▸ Supplied passage
21 Feb 2019 Quick Bytes – Machine Learning in the life sciences – some caveats
Machine learning is a popular topic in the life sciences these days. A related question cropped up during a panel discussion at BioIT World 2018 and BioTeam’s VP of Consulting, Ari Berman, raised some interesting points and an important caveat for those looking to leverage machine learning in their work.
The original footage was shot as part of the Bioteam Town Hall at Bio-IT World 2018 and is used with the permission of CHI/Bio-IT World.
A.I. and Machine Learning.
I’m on a bent trying to demystify [AI and ML] and make it so that it’s a little more tractable because otherwise it becomes like probabilistic statistics where people choose the test that gives them the best p-value versus what’s actually going to work for their data.
And so that’s that’s a general problem also with machine learning. The interesting thing about machine learning if I could segue into another thing: In order for a deep learning neural network to work right you must have well curated data.

▸ What is asked
A - Repeat everything in the machine learning piece from "The original footage" down to "and Machine Learning.".
B - List each abbreviation in the machine learning piece that stands for a general term or a job title rather than an organization or event, counting "A.I." and "AI" as one.
The lines that come after this have nothing to do with the machine learning piece.

▸ Source material
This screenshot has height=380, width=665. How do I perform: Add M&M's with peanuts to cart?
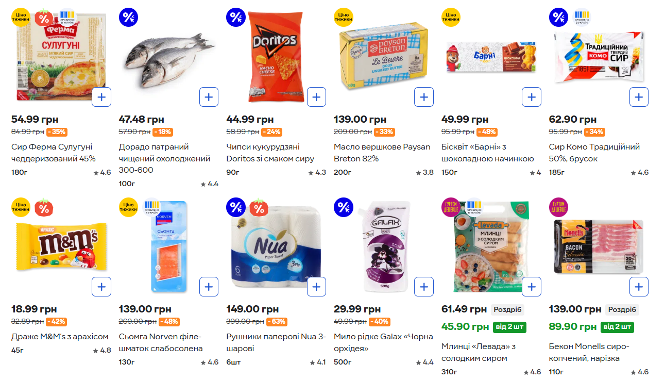[x=101, y=287]

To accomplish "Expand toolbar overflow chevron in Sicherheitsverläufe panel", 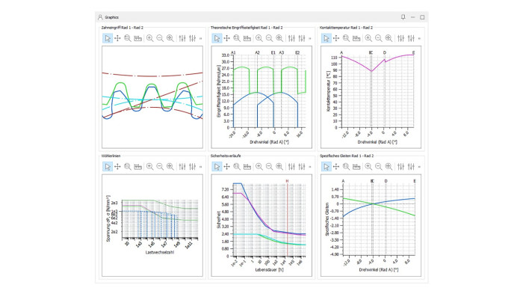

▸ Expected answers
A -
The original footage was shot as part of the Bioteam Town Hall at Bio-IT World 2018 and is used with the permission of CHI/Bio-IT World.
A.I. and Machine Learning.

B - AI, ML, VP